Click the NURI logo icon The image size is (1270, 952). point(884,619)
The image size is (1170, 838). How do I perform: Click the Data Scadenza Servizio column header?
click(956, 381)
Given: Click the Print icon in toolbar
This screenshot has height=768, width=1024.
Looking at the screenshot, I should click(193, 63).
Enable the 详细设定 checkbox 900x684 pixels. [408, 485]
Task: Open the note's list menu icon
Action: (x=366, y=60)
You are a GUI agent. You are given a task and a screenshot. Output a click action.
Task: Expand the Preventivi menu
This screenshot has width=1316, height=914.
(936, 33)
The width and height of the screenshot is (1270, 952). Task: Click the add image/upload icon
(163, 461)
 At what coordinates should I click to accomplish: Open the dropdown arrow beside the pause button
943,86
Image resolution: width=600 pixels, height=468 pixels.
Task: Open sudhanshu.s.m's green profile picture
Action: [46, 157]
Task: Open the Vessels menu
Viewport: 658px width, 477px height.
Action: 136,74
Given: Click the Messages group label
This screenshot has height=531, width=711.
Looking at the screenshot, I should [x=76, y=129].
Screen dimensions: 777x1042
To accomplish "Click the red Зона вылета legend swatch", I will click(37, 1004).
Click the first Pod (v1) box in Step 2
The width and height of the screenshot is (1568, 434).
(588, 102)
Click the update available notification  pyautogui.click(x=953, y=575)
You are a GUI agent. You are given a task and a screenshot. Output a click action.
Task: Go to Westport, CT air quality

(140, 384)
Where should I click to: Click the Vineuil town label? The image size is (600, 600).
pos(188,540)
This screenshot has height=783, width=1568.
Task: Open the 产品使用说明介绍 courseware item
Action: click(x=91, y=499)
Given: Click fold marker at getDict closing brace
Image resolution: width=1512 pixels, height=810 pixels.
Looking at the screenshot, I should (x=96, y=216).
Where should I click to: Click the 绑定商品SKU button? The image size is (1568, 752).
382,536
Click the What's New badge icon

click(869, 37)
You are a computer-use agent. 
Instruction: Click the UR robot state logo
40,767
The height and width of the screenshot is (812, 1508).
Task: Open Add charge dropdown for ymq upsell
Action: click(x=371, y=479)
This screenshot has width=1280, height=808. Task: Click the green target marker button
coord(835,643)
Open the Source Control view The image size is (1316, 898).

* [What you will do]
Give the lines above as a numbered list, with the blank lines left out.

* [Solution to the exercise]
1. Click the NURI logo icon The image size is (1270, 952). point(884,619)
2. The image size is (1170, 838). How do I perform: Click the Data Scadenza Servizio column header?
3. click(956, 381)
4. Given: Click the Print icon in toolbar
5. This screenshot has height=768, width=1024.
6. Looking at the screenshot, I should click(193, 63).
7. Enable the 详细设定 checkbox 900x684 pixels. [408, 485]
8. Task: Open the note's list menu icon
9. Action: (x=366, y=60)
10. You are a GUI agent. You are given a task and a screenshot. Output a click action.
11. Task: Expand the Preventivi menu
12. This screenshot has width=1316, height=914.
13. (936, 33)
14. The width and height of the screenshot is (1270, 952). Task: Click the add image/upload icon
15. (163, 461)
16.  At what coordinates should I click to accomplish: Open the dropdown arrow beside the pause button
17. 943,86
18. Image resolution: width=600 pixels, height=468 pixels.
19. Task: Open sudhanshu.s.m's green profile picture
20. Action: [46, 157]
21. Task: Open the Vessels menu
22. Viewport: 658px width, 477px height.
23. Action: 136,74
24. Given: Click the Messages group label
25. This screenshot has height=531, width=711.
26. Looking at the screenshot, I should [x=76, y=129].
27. Screen dimensions: 777x1042
28. To accomplish "Click the red Зона вылета legend swatch", I will click(37, 1004).
29. Click the first Pod (v1) box in Step 2
30. The width and height of the screenshot is (1568, 434).
31. (588, 102)
32. Click the update available notification  pyautogui.click(x=953, y=575)
33. You are a GUI agent. You are given a task and a screenshot. Output a click action.
34. Task: Go to Westport, CT air quality
35. (140, 384)
36. Where should I click to: Click the Vineuil town label? The image size is (600, 600).
37. pos(188,540)
38. This screenshot has height=783, width=1568.
39. Task: Open the 产品使用说明介绍 courseware item
40. Action: click(x=91, y=499)
41. Given: Click fold marker at getDict closing brace
42. Image resolution: width=1512 pixels, height=810 pixels.
43. Looking at the screenshot, I should (x=96, y=216).
44. Where should I click to: Click the 绑定商品SKU button? The image size is (1568, 752).
45. 382,536
46. Click the What's New badge icon
47. click(869, 37)
48. You are a computer-use agent. 
49. Instruction: Click the UR robot state logo
50. 40,767
51. The height and width of the screenshot is (812, 1508).
52. Task: Open Add charge dropdown for ymq upsell
53. Action: click(x=371, y=479)
54. This screenshot has width=1280, height=808. Task: Click the green target marker button
55. coord(835,643)
56. Open the Source Control view The image size is (1316, 898).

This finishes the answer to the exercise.